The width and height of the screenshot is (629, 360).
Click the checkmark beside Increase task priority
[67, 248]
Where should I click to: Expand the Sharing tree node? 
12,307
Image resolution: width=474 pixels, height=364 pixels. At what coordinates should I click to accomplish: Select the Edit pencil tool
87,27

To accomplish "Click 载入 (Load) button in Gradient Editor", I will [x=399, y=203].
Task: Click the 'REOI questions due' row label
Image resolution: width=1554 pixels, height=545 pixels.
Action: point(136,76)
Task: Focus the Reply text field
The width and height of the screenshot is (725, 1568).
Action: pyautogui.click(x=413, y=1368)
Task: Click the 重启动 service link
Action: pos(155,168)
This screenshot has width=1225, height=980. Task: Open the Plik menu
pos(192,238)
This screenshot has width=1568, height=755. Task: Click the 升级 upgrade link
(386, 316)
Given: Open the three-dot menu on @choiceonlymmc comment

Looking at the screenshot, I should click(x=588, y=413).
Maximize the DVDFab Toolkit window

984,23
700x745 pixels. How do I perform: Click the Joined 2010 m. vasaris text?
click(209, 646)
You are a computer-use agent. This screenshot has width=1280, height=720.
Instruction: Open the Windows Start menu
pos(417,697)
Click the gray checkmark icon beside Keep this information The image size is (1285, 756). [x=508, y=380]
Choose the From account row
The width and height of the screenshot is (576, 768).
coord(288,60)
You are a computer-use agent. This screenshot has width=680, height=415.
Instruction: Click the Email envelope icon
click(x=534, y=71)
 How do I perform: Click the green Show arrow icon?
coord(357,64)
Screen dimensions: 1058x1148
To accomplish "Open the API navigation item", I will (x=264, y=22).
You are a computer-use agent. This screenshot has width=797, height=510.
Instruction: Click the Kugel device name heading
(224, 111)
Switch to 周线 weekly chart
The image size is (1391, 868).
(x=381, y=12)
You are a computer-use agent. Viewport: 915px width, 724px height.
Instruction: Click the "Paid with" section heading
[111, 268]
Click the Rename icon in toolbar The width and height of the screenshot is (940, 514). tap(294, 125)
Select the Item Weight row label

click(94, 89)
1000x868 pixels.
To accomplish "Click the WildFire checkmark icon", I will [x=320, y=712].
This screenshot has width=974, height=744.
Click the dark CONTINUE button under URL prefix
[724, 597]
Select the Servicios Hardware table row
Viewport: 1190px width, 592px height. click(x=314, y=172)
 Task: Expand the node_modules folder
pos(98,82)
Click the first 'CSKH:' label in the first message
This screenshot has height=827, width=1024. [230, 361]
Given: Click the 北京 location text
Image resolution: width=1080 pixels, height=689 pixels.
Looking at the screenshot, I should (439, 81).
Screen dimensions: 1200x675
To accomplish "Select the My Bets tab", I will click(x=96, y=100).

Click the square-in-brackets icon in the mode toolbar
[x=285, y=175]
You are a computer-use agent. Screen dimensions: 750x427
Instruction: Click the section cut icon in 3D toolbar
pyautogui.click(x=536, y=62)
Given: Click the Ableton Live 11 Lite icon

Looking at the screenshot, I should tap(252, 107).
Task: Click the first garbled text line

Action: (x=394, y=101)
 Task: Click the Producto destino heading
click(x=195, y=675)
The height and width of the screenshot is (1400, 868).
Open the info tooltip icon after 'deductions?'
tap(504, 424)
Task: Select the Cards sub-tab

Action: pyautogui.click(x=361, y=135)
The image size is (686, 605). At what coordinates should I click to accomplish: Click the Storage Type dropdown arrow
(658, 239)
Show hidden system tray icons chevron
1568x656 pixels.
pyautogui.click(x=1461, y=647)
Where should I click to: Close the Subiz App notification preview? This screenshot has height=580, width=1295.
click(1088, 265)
- - - -
Search the data for "dimensions". Copy every line that has it.

TASK RESPONSE
Screen dimensions: 1058x1148
Screen dimensions: 1200x675
You are a computer-use agent. Screen dimensions: 750x427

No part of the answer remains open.